TESTO DA LEGGERE →
--

Orecchioni

Orecchioni

Come riconoscerli e curarli

Definizione: Infezione virale contagiosa, detta anche parorite epidemica, che colpisce le ghiandole salivari, in particolar modo le ghiandole parotidi, situate in prossimità dell'orecchio. L'infezione conferisce immunità per tutta la vita ed è quindi caratteristica dell'infanzia.

Cause: L'agente responsabile è un Paramyxovirus che viene diffuso per contagio ad opera di goccioline di saliva o per contatto diretto con materiali contaminati. Il virus penetra attraverso la bocca: si può rinvenire nella saliva per 1-6 giorni prima del rigonfiamento delle ghiandole salivari e durante tutto il periodo della malattia. L'incidenza della malattia presenta un picco nel tardo inverno e all'inizio della primavera.

--

ESTRATTI DEI DATI →
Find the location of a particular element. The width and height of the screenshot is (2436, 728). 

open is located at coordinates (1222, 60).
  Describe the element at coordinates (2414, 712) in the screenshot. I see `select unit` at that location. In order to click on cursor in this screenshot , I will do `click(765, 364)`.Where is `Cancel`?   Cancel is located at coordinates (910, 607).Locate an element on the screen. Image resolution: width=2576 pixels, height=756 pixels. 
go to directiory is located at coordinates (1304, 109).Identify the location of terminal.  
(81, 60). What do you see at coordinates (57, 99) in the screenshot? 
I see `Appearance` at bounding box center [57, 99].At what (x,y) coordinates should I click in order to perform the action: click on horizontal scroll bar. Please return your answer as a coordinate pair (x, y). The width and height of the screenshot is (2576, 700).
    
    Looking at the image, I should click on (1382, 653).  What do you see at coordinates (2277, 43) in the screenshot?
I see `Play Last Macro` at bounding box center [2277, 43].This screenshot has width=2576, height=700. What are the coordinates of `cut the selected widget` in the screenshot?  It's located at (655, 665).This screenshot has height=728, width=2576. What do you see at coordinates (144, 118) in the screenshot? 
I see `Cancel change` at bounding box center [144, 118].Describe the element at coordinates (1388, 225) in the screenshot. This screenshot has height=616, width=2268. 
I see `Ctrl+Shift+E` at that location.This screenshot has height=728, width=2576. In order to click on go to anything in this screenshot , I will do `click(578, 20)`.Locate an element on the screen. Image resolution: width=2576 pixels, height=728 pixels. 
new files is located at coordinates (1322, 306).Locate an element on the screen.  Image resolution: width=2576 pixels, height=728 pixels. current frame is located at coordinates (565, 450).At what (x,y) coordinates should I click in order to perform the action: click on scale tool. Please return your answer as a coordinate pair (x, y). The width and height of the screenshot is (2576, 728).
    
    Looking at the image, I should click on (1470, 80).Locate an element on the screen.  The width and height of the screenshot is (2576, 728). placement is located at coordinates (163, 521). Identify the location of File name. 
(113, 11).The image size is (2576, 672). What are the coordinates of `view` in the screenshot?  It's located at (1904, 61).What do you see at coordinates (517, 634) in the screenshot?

--

ISTRUZIONI DEL COMPITO →
Ricopia per intero il testo sugli orecchioni, parola per parola e senza alcuna modifica.

RISPOSTA FINALE →
Orecchioni

Orecchioni

Come riconoscerli e curarli

Definizione: Infezione virale contagiosa, detta anche parorite epidemica, che colpisce le ghiandole salivari, in particolar modo le ghiandole parotidi, situate in prossimità dell'orecchio. L'infezione conferisce immunità per tutta la vita ed è quindi caratteristica dell'infanzia.

Cause: L'agente responsabile è un Paramyxovirus che viene diffuso per contagio ad opera di goccioline di saliva o per contatto diretto con materiali contaminati. Il virus penetra attraverso la bocca: si può rinvenire nella saliva per 1-6 giorni prima del rigonfiamento delle ghiandole salivari e durante tutto il periodo della malattia. L'incidenza della malattia presenta un picco nel tardo inverno e all'inizio della primavera.